• WHAT TO DO
Only the lines from the one containing "Click the message text field" through the end of the listing belong in the answer, repeated exactly, with no pictures.

• RECORDED DATA
=-=-=-=-=

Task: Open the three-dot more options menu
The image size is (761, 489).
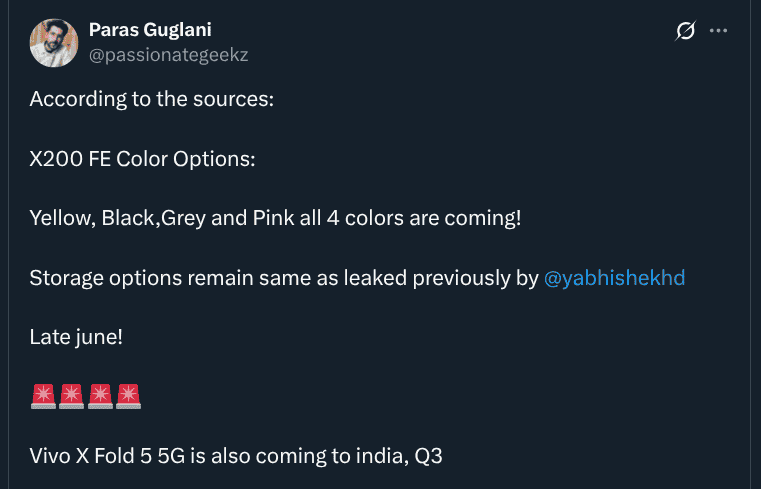Action: point(718,31)
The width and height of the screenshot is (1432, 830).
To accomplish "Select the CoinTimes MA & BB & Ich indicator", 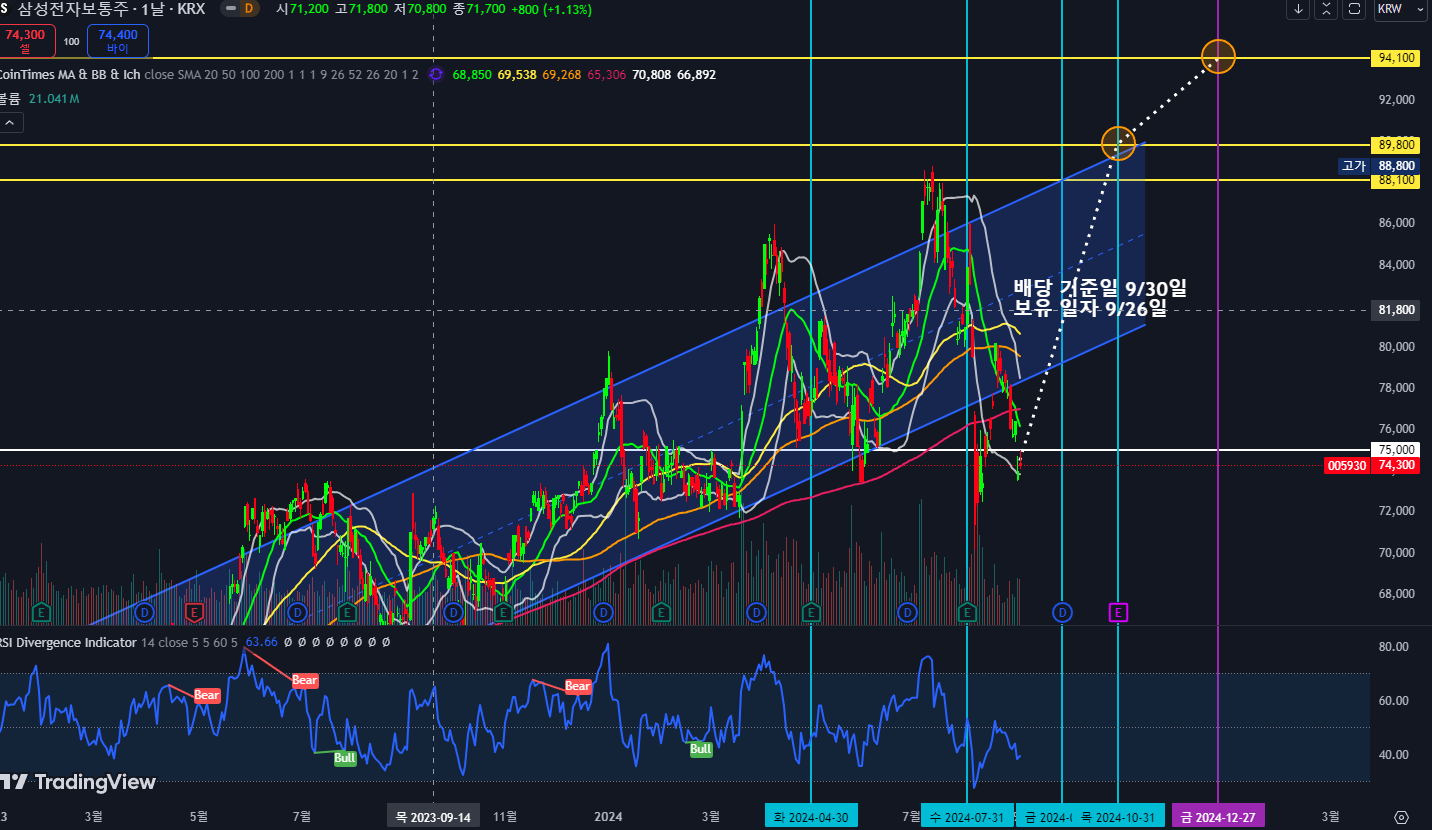I will click(70, 75).
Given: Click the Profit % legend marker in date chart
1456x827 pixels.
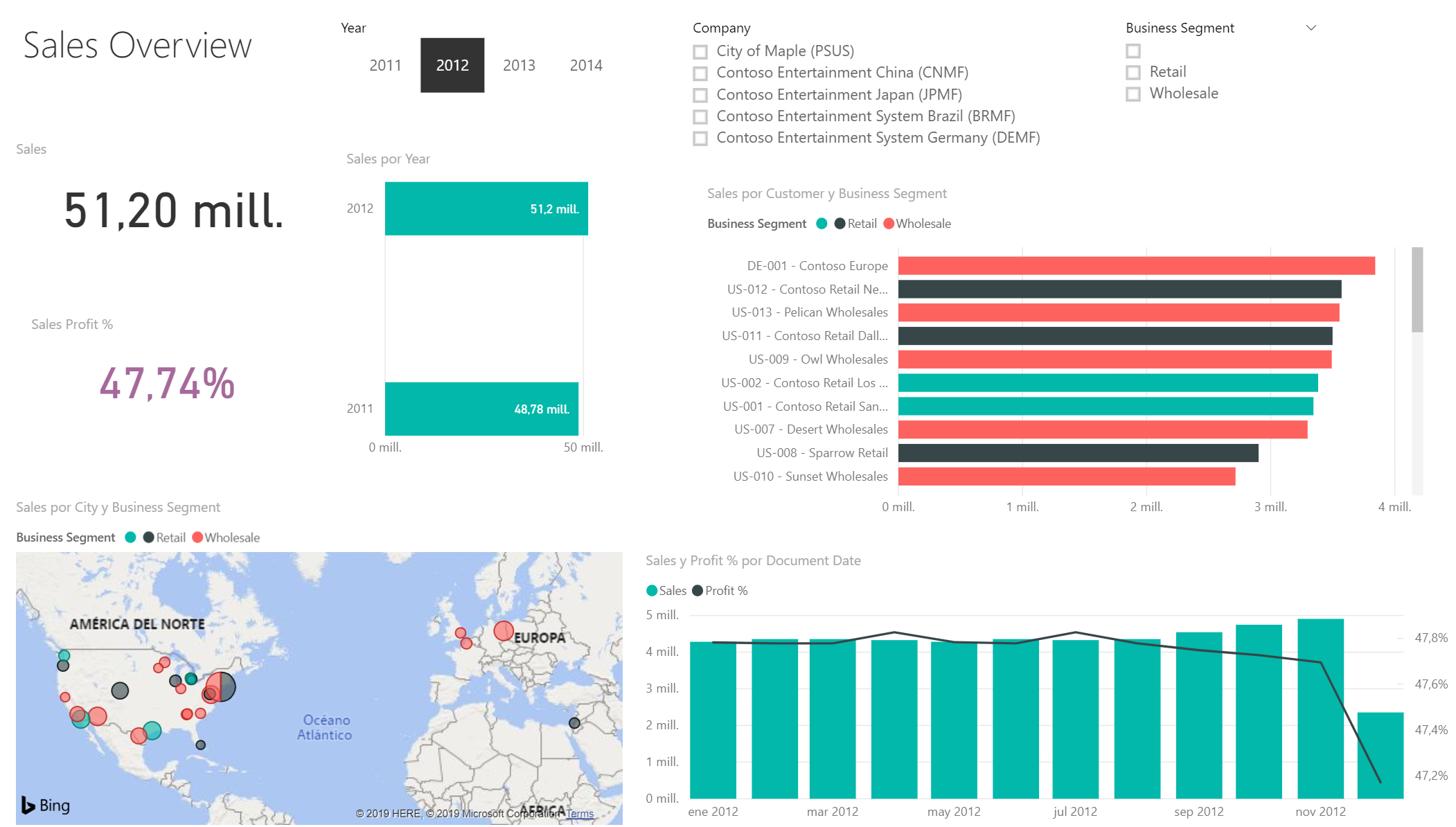Looking at the screenshot, I should click(x=698, y=591).
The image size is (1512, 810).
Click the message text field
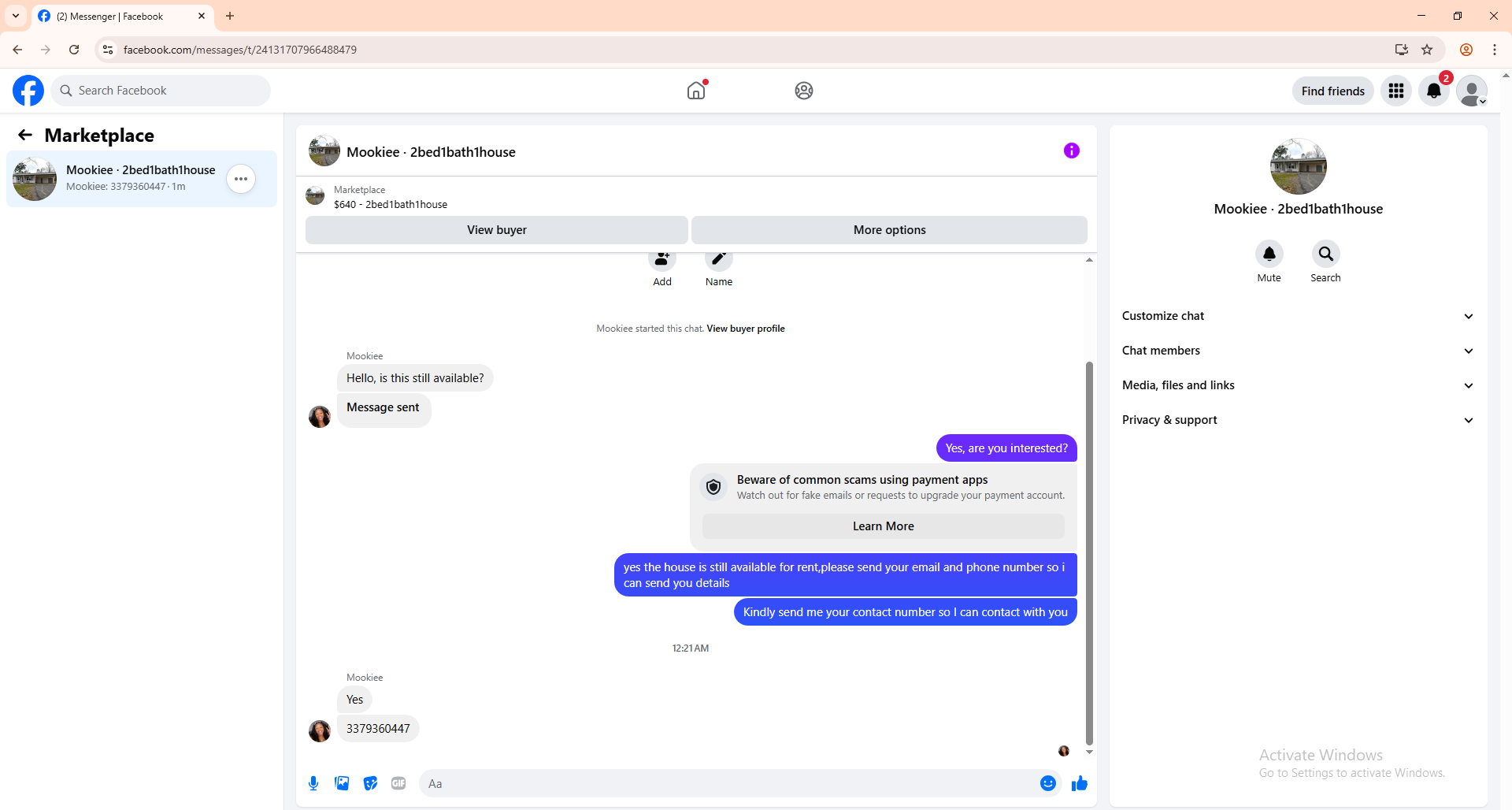point(730,783)
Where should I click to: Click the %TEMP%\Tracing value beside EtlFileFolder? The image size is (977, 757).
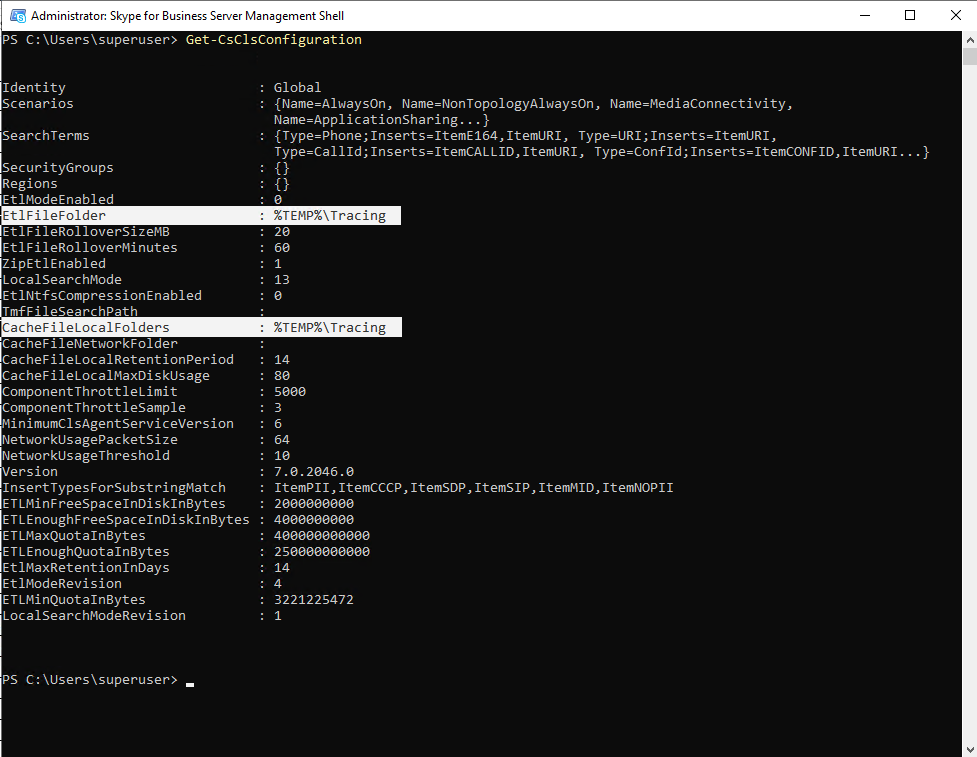pos(330,216)
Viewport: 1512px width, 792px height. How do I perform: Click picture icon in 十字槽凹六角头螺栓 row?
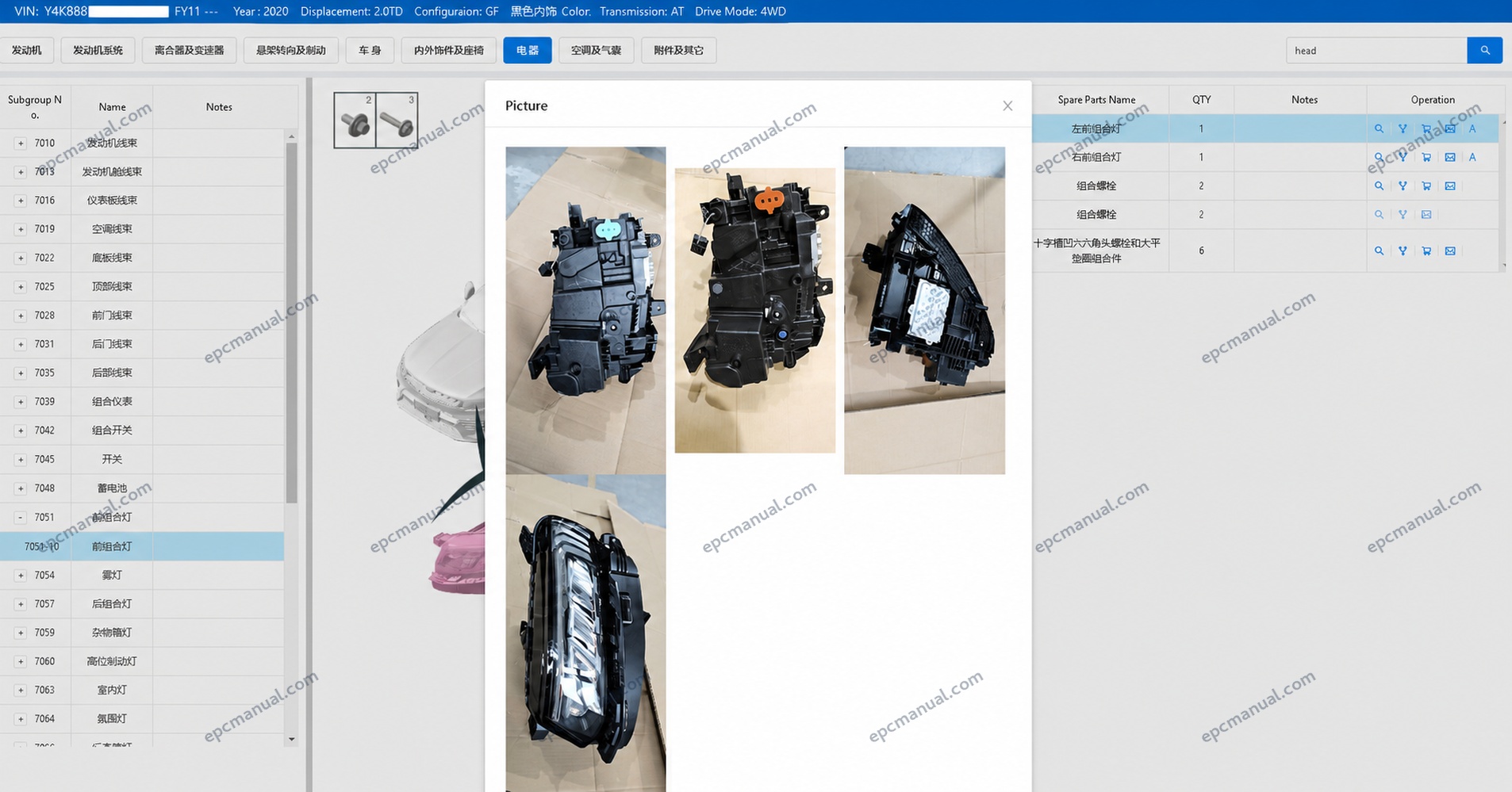click(1450, 251)
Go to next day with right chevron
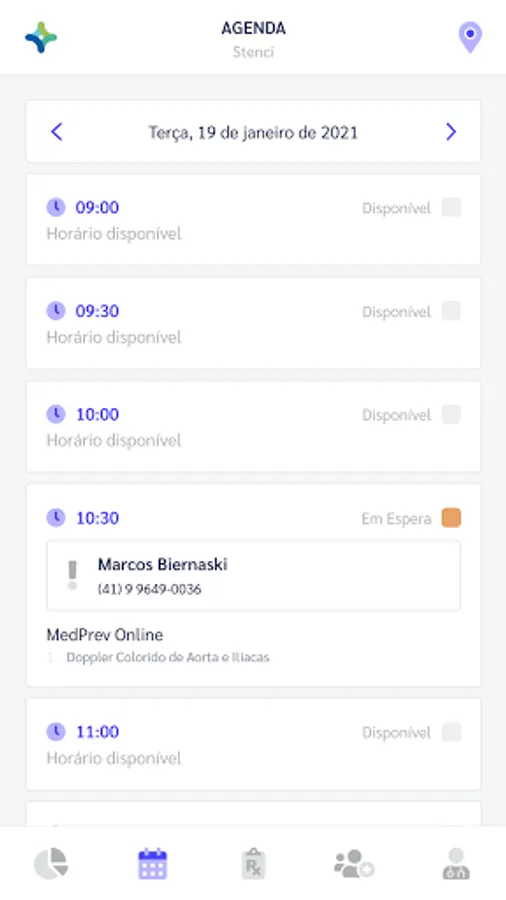The width and height of the screenshot is (506, 900). tap(451, 132)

=-=-=-=-=

• REPLY TO THE EXERCISE
Click the message text field
point(730,783)
Where should I click to: Click the %TEMP%\Tracing value beside EtlFileFolder? The image size is (977, 757).
pos(330,216)
Viewport: 1512px width, 792px height. How do I perform: Click picture icon in 十字槽凹六角头螺栓 row?
click(1450, 251)
Go to next day with right chevron
The width and height of the screenshot is (506, 900). tap(451, 132)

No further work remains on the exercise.